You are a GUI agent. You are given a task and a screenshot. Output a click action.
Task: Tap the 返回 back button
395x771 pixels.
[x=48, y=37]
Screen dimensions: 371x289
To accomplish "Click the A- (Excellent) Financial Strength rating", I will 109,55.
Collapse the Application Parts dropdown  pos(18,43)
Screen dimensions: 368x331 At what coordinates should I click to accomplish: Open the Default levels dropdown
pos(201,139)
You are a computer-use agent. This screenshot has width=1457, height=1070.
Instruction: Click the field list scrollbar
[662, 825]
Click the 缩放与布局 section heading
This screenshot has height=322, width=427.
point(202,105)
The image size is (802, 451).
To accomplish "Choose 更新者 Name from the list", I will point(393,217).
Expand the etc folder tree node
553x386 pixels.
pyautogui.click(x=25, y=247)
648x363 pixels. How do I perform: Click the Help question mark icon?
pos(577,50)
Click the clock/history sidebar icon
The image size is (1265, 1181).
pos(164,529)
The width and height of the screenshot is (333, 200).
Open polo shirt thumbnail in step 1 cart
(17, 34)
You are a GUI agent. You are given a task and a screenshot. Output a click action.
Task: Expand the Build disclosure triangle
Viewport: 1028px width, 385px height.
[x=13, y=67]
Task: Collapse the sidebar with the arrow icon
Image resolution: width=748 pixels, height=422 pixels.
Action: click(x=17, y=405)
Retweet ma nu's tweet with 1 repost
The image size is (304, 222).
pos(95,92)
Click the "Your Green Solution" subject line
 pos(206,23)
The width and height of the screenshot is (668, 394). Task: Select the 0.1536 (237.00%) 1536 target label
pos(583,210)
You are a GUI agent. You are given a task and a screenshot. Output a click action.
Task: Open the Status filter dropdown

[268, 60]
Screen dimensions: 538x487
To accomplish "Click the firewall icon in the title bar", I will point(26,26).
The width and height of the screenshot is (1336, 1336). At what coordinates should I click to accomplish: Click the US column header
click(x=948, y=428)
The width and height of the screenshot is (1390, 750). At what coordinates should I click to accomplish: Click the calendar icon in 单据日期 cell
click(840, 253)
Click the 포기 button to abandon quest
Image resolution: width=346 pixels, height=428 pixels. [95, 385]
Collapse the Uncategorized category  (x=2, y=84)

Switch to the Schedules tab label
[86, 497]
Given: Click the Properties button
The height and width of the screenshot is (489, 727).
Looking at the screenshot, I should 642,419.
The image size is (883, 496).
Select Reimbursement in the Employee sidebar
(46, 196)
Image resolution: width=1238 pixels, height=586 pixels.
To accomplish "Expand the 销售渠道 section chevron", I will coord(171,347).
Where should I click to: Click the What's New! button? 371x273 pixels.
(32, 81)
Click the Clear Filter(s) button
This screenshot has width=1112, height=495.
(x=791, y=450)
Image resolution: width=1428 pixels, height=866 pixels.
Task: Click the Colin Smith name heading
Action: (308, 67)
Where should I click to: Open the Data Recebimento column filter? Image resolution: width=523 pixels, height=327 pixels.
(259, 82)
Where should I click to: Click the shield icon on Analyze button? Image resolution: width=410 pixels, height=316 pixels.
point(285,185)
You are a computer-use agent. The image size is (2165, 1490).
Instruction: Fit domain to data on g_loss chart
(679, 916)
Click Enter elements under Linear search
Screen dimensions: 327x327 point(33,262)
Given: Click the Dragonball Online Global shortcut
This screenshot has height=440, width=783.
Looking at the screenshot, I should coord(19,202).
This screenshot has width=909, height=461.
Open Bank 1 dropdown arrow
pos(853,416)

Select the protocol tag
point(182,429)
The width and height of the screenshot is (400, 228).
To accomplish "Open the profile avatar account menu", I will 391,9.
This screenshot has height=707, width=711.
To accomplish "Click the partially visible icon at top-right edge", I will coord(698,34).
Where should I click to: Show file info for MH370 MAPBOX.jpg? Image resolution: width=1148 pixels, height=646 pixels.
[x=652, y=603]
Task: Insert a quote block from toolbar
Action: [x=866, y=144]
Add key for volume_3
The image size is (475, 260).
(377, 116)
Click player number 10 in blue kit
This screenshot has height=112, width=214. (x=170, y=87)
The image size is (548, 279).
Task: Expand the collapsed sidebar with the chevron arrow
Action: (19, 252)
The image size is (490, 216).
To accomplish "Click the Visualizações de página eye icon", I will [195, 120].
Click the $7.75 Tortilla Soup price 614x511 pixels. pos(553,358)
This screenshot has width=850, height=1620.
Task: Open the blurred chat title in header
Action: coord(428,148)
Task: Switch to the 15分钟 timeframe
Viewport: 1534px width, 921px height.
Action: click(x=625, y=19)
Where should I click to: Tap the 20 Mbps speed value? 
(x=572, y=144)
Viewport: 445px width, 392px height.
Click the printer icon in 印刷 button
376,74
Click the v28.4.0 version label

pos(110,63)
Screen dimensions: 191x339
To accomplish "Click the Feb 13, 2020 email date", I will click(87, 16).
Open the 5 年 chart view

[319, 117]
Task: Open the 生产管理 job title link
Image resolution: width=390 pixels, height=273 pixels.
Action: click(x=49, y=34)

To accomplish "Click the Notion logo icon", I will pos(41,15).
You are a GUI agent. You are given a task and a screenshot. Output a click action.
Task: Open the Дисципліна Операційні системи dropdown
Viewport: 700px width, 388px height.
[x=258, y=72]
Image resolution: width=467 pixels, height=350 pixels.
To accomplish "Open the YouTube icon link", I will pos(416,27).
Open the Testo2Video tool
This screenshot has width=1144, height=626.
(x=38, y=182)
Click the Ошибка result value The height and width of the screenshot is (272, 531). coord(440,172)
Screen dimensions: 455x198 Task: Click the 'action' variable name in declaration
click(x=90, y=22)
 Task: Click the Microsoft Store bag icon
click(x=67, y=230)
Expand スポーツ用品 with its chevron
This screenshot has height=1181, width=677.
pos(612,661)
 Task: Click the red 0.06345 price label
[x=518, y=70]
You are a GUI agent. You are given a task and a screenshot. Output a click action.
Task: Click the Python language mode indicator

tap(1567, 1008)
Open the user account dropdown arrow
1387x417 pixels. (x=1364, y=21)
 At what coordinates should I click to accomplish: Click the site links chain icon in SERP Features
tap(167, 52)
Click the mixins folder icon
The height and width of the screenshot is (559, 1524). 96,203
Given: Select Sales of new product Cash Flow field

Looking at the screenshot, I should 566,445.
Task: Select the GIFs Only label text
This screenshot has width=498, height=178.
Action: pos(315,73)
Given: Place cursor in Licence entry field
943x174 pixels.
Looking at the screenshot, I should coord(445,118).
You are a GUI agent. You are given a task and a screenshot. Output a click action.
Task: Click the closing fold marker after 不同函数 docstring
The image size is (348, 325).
_ _ _ _ _ _ _
O exercício -> Reescreva apenas o trecho que vai da linha que contém "The image size is (802, 451)." até a linha que contém "pos(164,529)", ambas incluídas, trocando "folder" por "directory" e mantendo todo o resto igual.

Resultado do exercício ->
The image size is (802, 451).
To accomplish "Choose 更新者 Name from the list", I will point(393,217).
Expand the etc directory tree node
553x386 pixels.
pyautogui.click(x=25, y=247)
648x363 pixels. How do I perform: Click the Help question mark icon?
pos(577,50)
Click the clock/history sidebar icon
The image size is (1265, 1181).
pos(164,529)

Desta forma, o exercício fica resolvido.